Conclusion: We strive to make the surgeons aware that, when removing osteochondroma located at proximal fibula, care should be taken to identify the entire nerve at the site of lesion before the removal as a procedure done in a hurry in such a case can cause irreversible damage to the patient.
Keywords: Cartilage cap, peroneal nerve, osteochondroma.
Osteochondroma is the most common benign tumor of bone . Tumors are metaphyseal in origin and commonly involve distal femur, proximal tibia, and proximal fibula in lower extremity . Osteochondromas increase in size throughout the growth period but stop when the epiphyseal plates close . Osteochondroma of proximal fibula is very close to the neurovascular bundle which can lead to compressive neuropathy of peroneal nerve . It is usually a painless mass without associated symptoms. Symptoms when present may be due to impingement of contiguous tendons, major blood vessels or nerves, contusions, or fractures in rare instances. Osteochondroma located at proximal fibula can change the normal path of nerves and it may lead to the compression of vessels or peroneal nerve, leading to paralysis . Here, we are describing a rare case of proximal fibular osteochondroma in an 18–year- old female, in which osteochondroma is growing through the midsubstance of common peroneal nerve without causing any neurological deficit.
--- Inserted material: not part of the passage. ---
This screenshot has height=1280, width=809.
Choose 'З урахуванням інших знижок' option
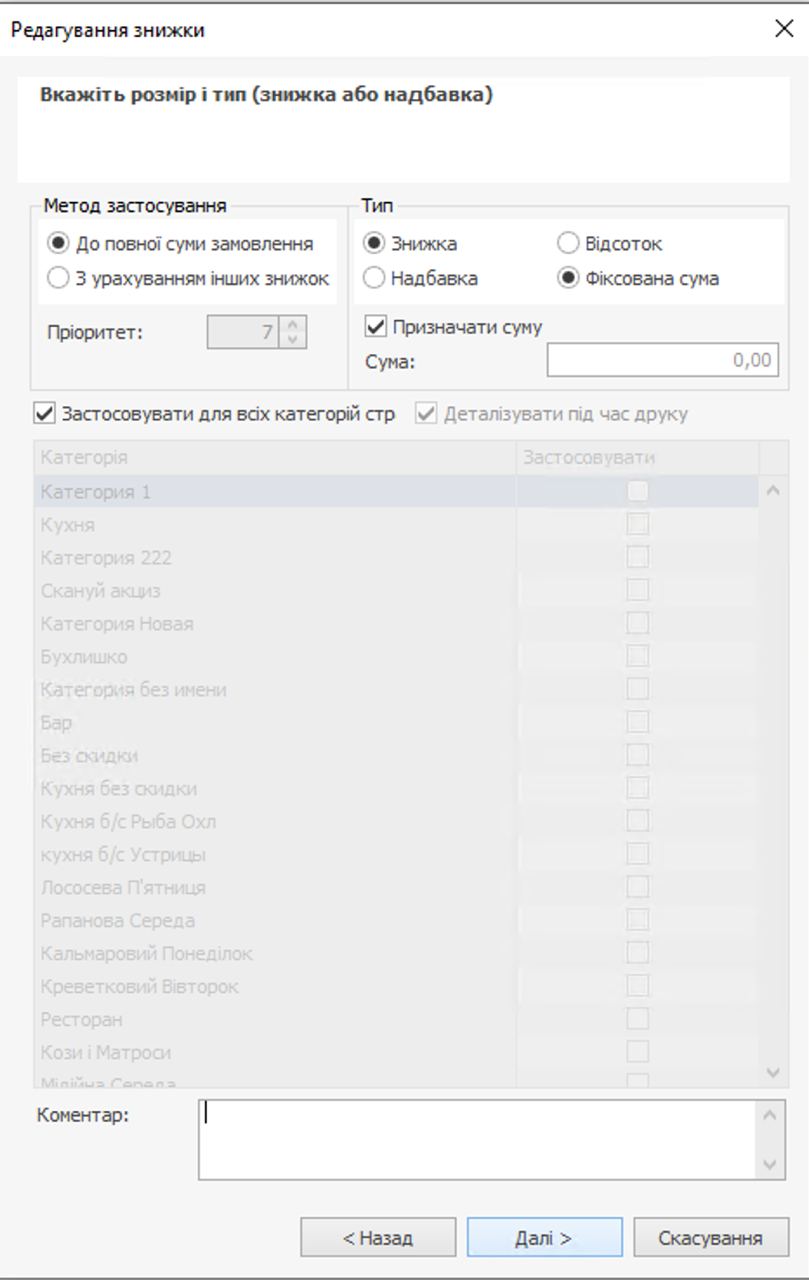pyautogui.click(x=59, y=278)
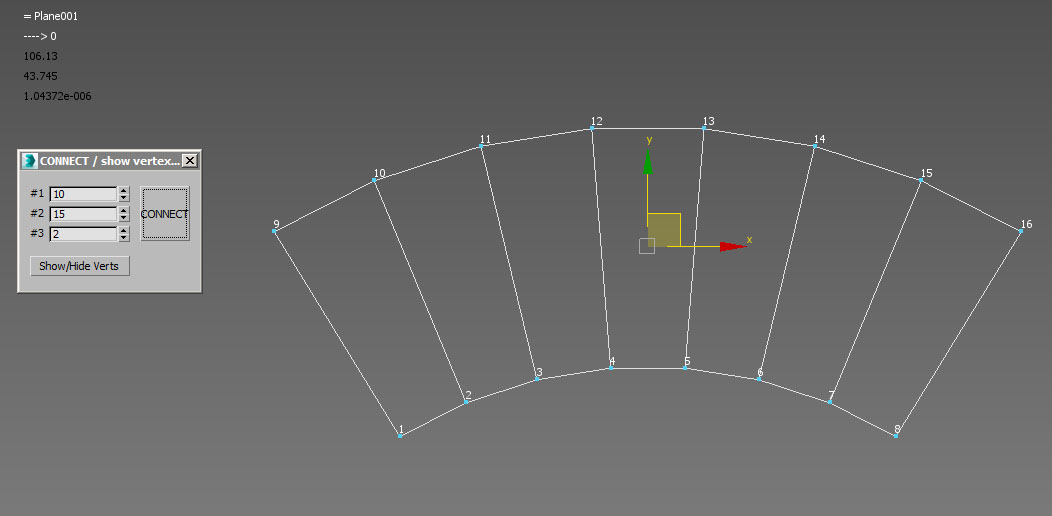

An 18-year-old female presented with pain and swelling over anterolateral aspect of the right proximal leg. Initially, it was small and painless, but gradually, over a period of 3 years, it increased in size and started causing pain. Pain was dull aching in nature, which was aggravated on movement and relieved on rest. There was no history of trauma or fever. On examination, we noted a sizeable swelling of size approximately 6 × 4 × 3 cm on proximal one-third right leg over its anterolateral aspect. The swelling was irregular, bony hard in consistency, and fixed to the underlying bone. Tenderness was absent. Knee range of motion (ROM) was comparable to the normal side, and neurovascular function was intact. X-ray and magnetic resonance imaging (MRI) were done as a part of pre-operative evaluation which revealed an eccentric large cauliflower-like growth arising from proximal fibula (Fig. 1). Indication for surgery was painful ROM around knee joint. After a thorough assessment, the patient was planned for en bloc excision of osteochondroma. In supine position, a longitudinal incision was made along the posterior border of fibula. Common peroneal nerve was explored and isolated and when traced distally, it was found to be split from midsubstance by tumor into two limbs (Fig. 2). Both the limbs of nerve were mobilized and were brought anteriorly using a suction catheter. Tumor was excised en-bloc (Fig. 3). Excised tumor was sent for histopathological examination which confirmed it to be osteochondroma, and there was no evidence of a malignant transformation. Post-operatively, distal neurovascular status was intact, and the patient was put on weight-bearing as per pain tolerance. The patient continued to follow-up till 1 year after surgery during which there was no evidence of any recurrence.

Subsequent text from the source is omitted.